America has the scrap supply, technology, and policy tools to lead in global aluminum scrap metal recycling and to meet much of its future demands through the secondary market. Several policy approaches could allow the U.S. to preserve and process critical aluminum scrap metal domestically, including: modernizing trade enforcement, imposing precision export restrictions, and investing in domestic capabilities and technologies.

  • Narrowly scoped export restrictions on high-grade, processable aluminum scrap, especially used beverage cans (UBCs) and automotive sheet, can ensure aluminum feedstock supports U.S. manufacturers first.
  • Updating the Harmonized Tariff Schedule (HTS) to reflect quality and processability empowers U.S. Customs and Border Protection to differentiate between strategic recyclable scrap and waste, preventing critical assets from being offshored.
  • Providing federal support and incentivizing investments for advanced, AI-powered sorting and recovery technology and infrastructure will help maximize domestic utilization of scrap material, aligning processing capabilities with rising demand.

The U.S. government has the legal and institutional tools to act decisively.
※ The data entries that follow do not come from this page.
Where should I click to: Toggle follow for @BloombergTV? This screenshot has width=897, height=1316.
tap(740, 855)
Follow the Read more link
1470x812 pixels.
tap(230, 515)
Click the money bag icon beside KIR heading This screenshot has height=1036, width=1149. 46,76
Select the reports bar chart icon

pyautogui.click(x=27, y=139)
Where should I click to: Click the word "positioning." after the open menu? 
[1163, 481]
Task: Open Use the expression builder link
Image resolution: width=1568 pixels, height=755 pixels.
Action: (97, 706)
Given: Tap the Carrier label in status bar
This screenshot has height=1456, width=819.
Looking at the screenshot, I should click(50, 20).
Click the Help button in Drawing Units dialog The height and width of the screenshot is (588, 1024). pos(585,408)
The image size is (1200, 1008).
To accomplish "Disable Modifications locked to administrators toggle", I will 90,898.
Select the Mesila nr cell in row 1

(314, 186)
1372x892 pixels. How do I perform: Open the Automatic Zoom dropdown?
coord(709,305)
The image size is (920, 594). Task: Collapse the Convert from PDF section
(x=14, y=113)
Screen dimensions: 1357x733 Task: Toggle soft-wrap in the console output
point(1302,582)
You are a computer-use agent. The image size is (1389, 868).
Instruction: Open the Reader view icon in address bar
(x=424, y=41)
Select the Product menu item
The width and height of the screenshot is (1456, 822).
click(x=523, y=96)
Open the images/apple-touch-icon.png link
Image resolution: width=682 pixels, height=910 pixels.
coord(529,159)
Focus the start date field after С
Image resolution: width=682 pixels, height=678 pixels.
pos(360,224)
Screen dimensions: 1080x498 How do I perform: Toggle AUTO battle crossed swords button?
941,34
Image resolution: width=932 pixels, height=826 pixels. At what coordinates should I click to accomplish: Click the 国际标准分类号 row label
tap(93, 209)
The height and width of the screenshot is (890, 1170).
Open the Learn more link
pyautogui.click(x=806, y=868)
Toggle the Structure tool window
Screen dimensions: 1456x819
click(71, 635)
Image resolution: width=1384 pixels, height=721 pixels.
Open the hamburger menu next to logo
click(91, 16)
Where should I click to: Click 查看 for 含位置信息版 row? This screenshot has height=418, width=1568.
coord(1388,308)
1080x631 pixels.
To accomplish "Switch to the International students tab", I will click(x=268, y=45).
The President and Congress can use several tools to employ policy that supports America’s aluminum recycling sector, including:

  • Section 232 and 301 authorities can justify targeted scrap export controls on a national security basis, ensuring our scrap is readily available for domestic manufacturers and necessary defense applications.
  • FAST-41 and the Defense Production Act (DPA) can fast-track infrastructure development and incentivize public-private partnerships, building America’s recycling and manufacturing industrial base.
  • The Department of Energy and Department of Commerce can integrate scrap policy into ongoing metals-for-defense initiatives, guaranteeing scrap availability complements primary and downstream investments.
  • Congressionally approved appropriations for regional recycling hubs, manufacturing projects, and facilities can complement direct investments and updated trade measures and restrictions.

Taking advantage of our scrap, or ceding the future of aluminum to China

China has invested in over 15 million metric tons of aluminum recycling capacity, representing 70% of global investment in the space. At the same time, the U.S. is landfilling 800,000 metric tons of aluminum used beverage cans (UBCs), which exceeds the United States’ primary production supply capacity, rather than supporting American workers and factories through recycling. With modest investments in recycling and processing technologies, the U.S. could recover and redeploy much of this scrap into vital applications, countering China’s dominance in the secondary aluminum market.

A targeted scrap metal export ban, dedicated investments in processing technologies and capabilities, and updated trade measures represent a strategic opportunity to reclaim our position on aluminum. If we fail to take advantage of our abundance of scrap aluminum, we will waste a competitive advantage—ceding the future of aluminum to the Chinese.